What you will do
When you reach the line containing "The width and height of the screenshot is (641, 361)." in the entries below, start writing out each line exactly, and stop after the line containing "Given: Click the Apple Care dialog title".

Supplied material
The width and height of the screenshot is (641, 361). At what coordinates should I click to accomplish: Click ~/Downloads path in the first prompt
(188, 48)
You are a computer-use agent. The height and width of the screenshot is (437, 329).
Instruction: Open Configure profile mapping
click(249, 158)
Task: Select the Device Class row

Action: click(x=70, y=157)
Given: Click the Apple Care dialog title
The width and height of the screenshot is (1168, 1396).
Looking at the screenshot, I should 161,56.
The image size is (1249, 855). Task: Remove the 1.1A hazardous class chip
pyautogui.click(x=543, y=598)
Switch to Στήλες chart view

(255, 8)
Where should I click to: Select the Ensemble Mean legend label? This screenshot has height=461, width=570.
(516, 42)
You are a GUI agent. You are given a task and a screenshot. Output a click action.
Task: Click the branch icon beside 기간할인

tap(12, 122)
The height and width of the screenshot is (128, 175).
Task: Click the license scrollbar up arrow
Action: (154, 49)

* * *

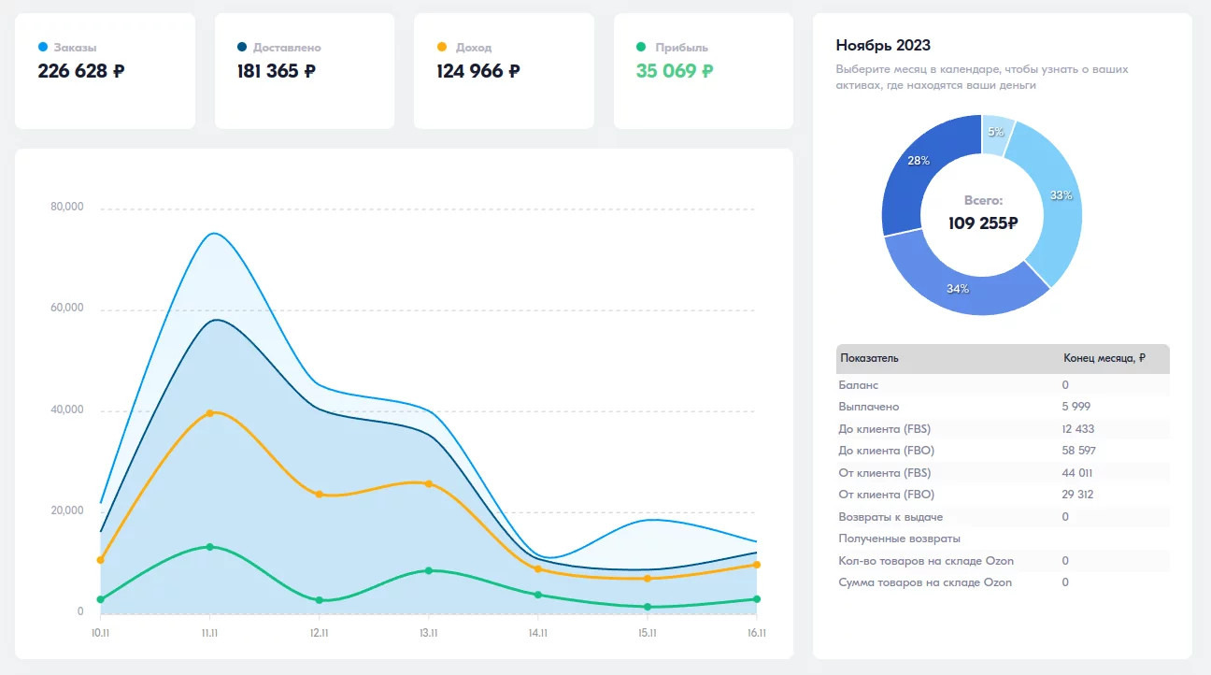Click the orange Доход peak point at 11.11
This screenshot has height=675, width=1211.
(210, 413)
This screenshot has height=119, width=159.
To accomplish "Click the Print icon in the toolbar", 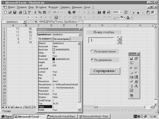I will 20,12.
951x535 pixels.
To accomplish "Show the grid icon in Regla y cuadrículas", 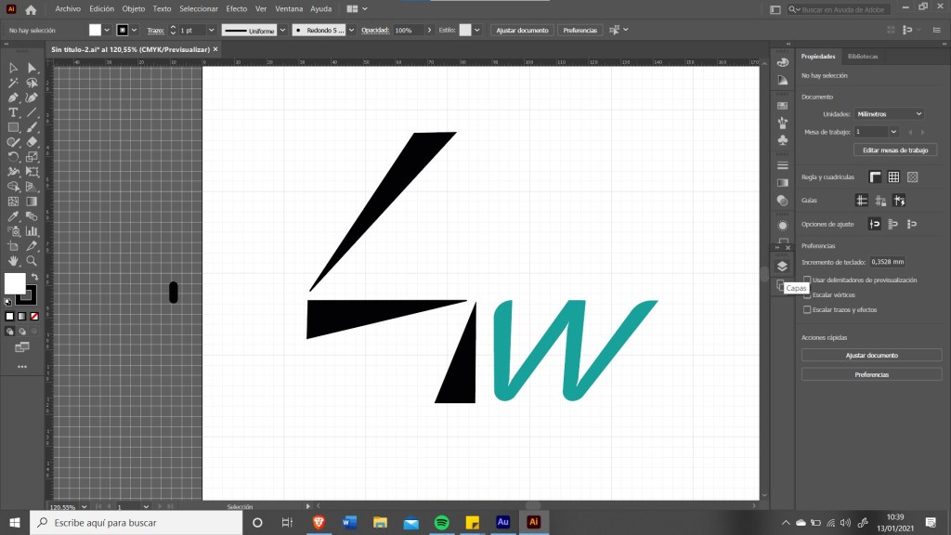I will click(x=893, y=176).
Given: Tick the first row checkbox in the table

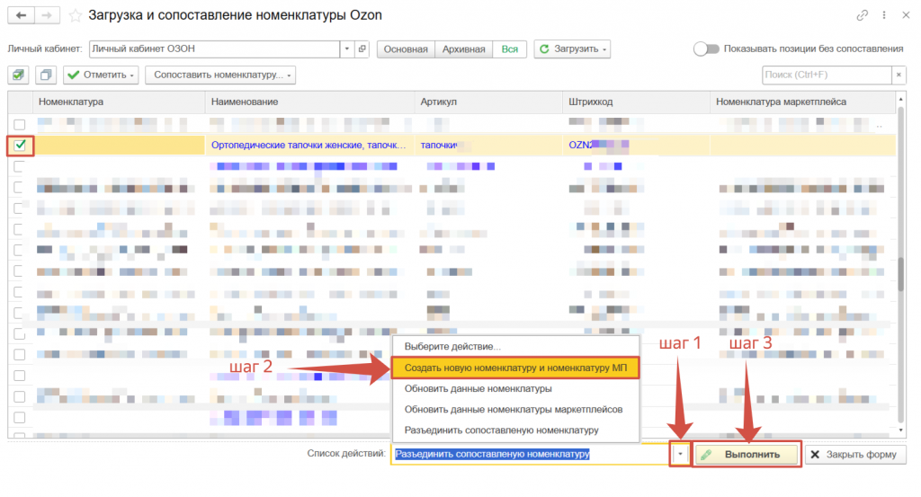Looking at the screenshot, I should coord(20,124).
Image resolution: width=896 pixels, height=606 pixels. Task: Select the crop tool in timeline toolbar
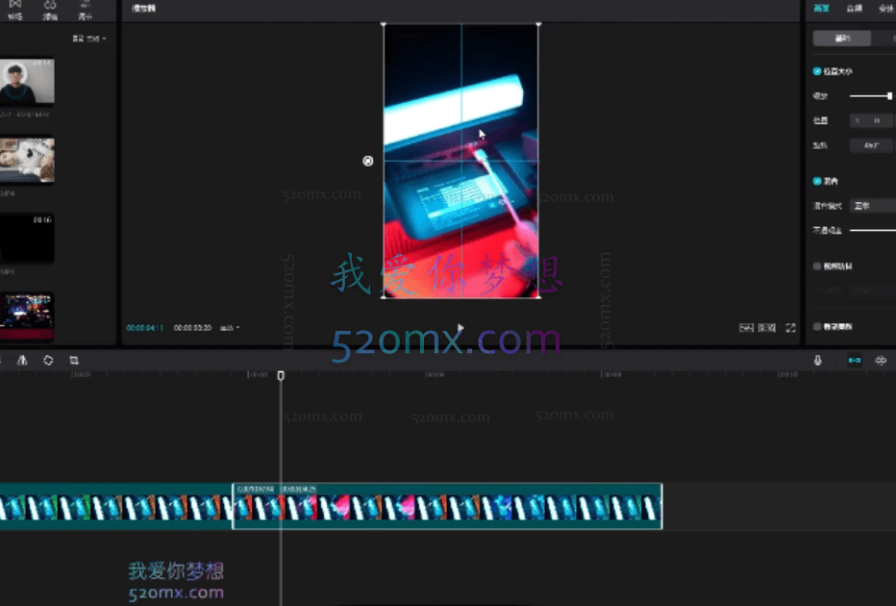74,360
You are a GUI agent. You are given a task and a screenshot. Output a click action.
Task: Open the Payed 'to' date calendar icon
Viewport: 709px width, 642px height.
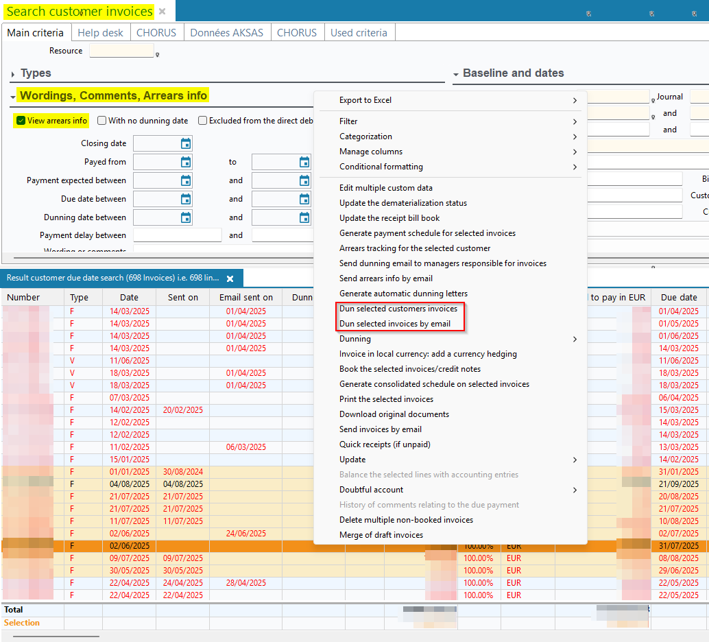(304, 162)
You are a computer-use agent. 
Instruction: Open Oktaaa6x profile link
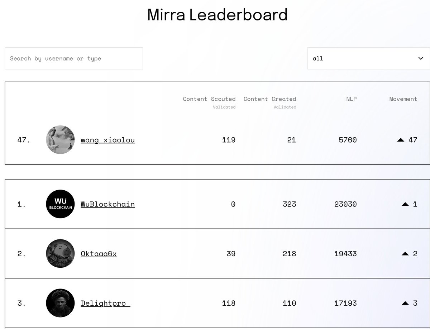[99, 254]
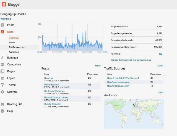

--

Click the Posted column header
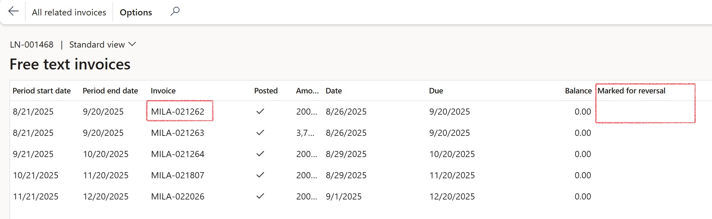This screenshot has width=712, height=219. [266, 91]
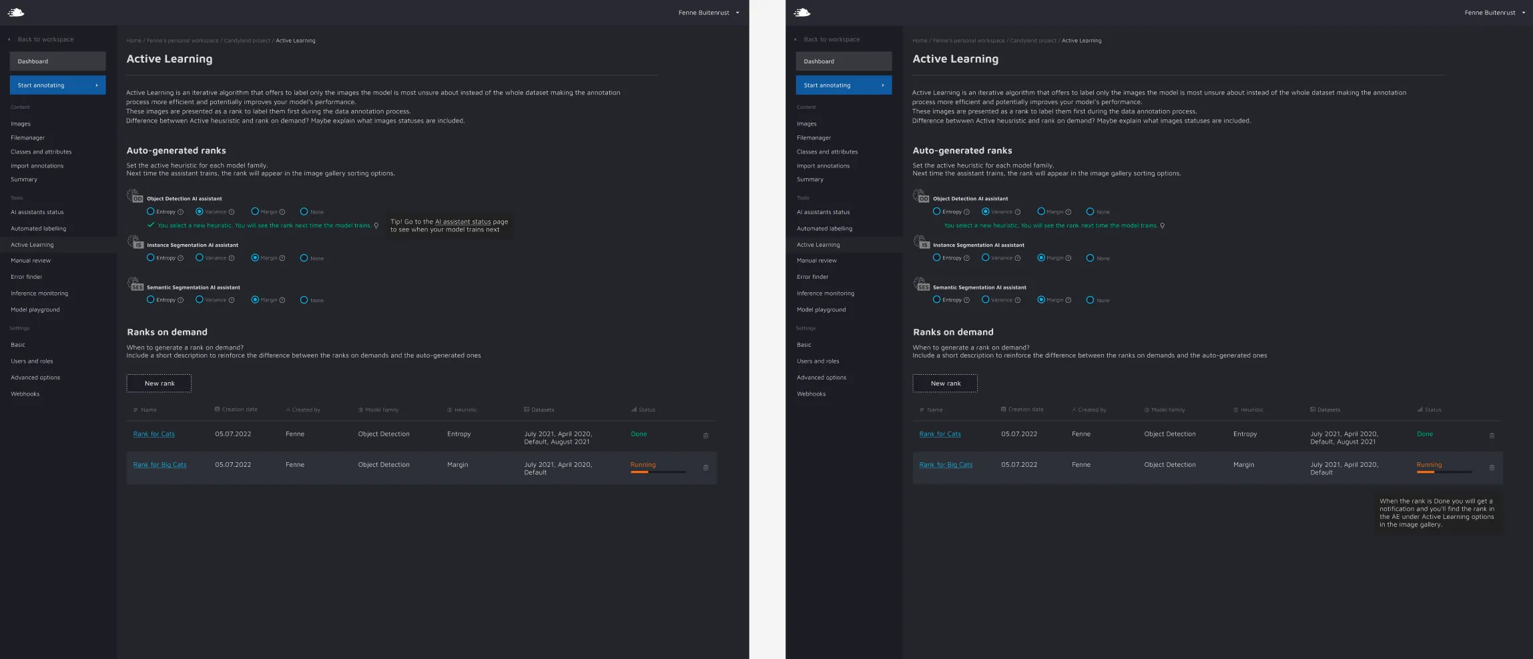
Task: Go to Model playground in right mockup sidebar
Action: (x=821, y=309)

Task answer
The width and height of the screenshot is (641, 361). At what coordinates should I click to accomplish: Click ~/Downloads path in the first prompt
(188, 48)
You are a computer-use agent. The height and width of the screenshot is (437, 329).
Instruction: Open Configure profile mapping
click(249, 158)
Task: Select the Device Class row

Action: click(x=70, y=157)
Given: Click the Apple Care dialog title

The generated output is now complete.